The long love (and hate) story
Dealing with a single server, on a student time, was not complicated. When something went wrong, I was looking for the answer by myself because I was (and I am still) afraid of what people can think or say to me on a public IRC channel. We had some downtimes, and a few fears while restoring backups, but things were globally going well.
Some things were a little bit cumbersome, but I was thinking that it was part of the job. Re-compiling PureFTPD ans MySQL package at each upgrade was not actually a problem, because I was eager to learn how to patch, compile, and hack into Debian. I even rewrote the SQL queries when we upgraded to Debian Lenny, which was using libnss2.
The years passed, I was growing and becoming older (hey, don’t laugh). My years at university was taking much and much time over my “internet time”, as I was getting involved in the students’ association and my final exams were approaching.
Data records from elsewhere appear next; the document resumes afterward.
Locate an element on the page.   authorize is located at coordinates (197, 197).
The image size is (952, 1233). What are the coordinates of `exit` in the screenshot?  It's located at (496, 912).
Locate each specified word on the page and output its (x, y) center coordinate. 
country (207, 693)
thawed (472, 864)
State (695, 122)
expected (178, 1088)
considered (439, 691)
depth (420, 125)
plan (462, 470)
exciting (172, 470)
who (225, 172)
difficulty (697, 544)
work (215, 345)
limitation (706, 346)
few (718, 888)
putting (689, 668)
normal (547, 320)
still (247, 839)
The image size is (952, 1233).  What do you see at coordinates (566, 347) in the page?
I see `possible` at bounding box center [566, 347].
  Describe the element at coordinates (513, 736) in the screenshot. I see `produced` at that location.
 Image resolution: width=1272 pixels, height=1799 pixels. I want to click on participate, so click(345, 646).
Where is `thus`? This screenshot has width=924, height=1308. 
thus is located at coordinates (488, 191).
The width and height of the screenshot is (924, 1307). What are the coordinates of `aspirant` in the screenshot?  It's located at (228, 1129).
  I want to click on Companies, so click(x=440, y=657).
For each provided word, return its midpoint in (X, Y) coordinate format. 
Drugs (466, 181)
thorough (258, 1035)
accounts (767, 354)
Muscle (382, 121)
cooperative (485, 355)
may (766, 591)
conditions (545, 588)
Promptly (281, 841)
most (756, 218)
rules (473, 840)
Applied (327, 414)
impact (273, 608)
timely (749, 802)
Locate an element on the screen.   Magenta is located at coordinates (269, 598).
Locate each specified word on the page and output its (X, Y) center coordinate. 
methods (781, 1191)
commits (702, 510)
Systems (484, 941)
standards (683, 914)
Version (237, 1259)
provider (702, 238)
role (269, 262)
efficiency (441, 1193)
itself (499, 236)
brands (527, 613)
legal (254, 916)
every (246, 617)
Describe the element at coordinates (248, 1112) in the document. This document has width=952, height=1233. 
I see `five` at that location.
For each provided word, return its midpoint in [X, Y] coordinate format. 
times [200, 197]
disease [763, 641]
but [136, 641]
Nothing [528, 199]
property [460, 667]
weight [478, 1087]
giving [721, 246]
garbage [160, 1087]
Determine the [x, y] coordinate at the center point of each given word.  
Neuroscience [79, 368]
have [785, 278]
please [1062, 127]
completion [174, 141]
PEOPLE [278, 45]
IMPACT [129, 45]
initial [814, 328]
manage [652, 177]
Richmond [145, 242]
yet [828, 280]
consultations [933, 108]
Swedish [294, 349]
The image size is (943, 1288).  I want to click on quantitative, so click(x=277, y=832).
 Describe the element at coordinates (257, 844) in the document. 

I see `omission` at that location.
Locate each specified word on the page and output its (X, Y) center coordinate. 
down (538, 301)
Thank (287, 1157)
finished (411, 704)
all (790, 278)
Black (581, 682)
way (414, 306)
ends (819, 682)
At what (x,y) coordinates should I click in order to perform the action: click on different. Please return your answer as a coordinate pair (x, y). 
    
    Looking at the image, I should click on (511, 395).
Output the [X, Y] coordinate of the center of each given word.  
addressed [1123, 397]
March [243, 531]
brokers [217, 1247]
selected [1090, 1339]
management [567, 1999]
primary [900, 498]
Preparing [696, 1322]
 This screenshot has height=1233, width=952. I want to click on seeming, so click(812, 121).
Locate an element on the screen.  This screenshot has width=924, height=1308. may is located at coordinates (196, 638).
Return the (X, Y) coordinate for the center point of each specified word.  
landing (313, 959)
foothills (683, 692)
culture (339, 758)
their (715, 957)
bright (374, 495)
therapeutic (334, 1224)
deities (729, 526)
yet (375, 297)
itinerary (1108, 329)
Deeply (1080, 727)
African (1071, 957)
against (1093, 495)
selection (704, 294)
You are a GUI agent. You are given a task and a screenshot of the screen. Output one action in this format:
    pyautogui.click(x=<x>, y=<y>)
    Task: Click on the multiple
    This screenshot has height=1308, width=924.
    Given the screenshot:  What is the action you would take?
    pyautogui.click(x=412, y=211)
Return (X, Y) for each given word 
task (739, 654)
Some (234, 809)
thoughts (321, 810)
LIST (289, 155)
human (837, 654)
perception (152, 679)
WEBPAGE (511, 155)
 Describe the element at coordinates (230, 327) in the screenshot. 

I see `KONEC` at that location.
Finally, the project was in an informal standby, we decided that we had to close it, because we were both very busy elsewhere.
We officially closed. We sent the mail to users, I was ready to backup my configuration files and delete the data. We didn’t do it. Because of our sloppy feelings, and the fact that “it worked”, without “touching anything”. It was such a pity to let it go.
The last breath (or not)
Some months ago, we realized it had been several years that the project was officially dead. I didn’t stop hacking Linux. I had left my full-time job because I was working too much on projects I didn’t like (and some other reasons), and was running a freelance activity. My colleague was running a successful IT company with his associates, and we were working together on some professional projects (we still are).
New tools and software have appeared since my last glance to ToBeHost, and I also learned how to use new tools. I asked my colleague to let the project go, but we finally paid another month for the server.
And then, I thought: web hosting is actually what I am into at that time. I know how to do it the right way, with the smallest administration effort. None of the alternative panels was fitting as well as VHFFS for the work we wanted. Let’s take all the VHFFS goods (strictly unix permissions, not be afraid of user access to shell, trust user isolation and quota), and add some bullshit (PHP panel, made on top of a CMS), with a little bit of magic (Puppet automation). Let’s put it together, and see what is coming from it.
Voilà. This is how this project started.
Addendum
The project started, and it is pratically ready for beta-test. I will try to write that series of posts and explain how we made it, in order to inspire other people, and to help me keep my ideas clear.
As you may think, it is and it will be highly experimental. I don’t know if the growing of Puppet objects will be sustainable in the long term. I don’t know if Drupal will drive me crazy to the point I would rage delete my code. I don’t know if the whole project will be clean enough to release it opensource. But we will try.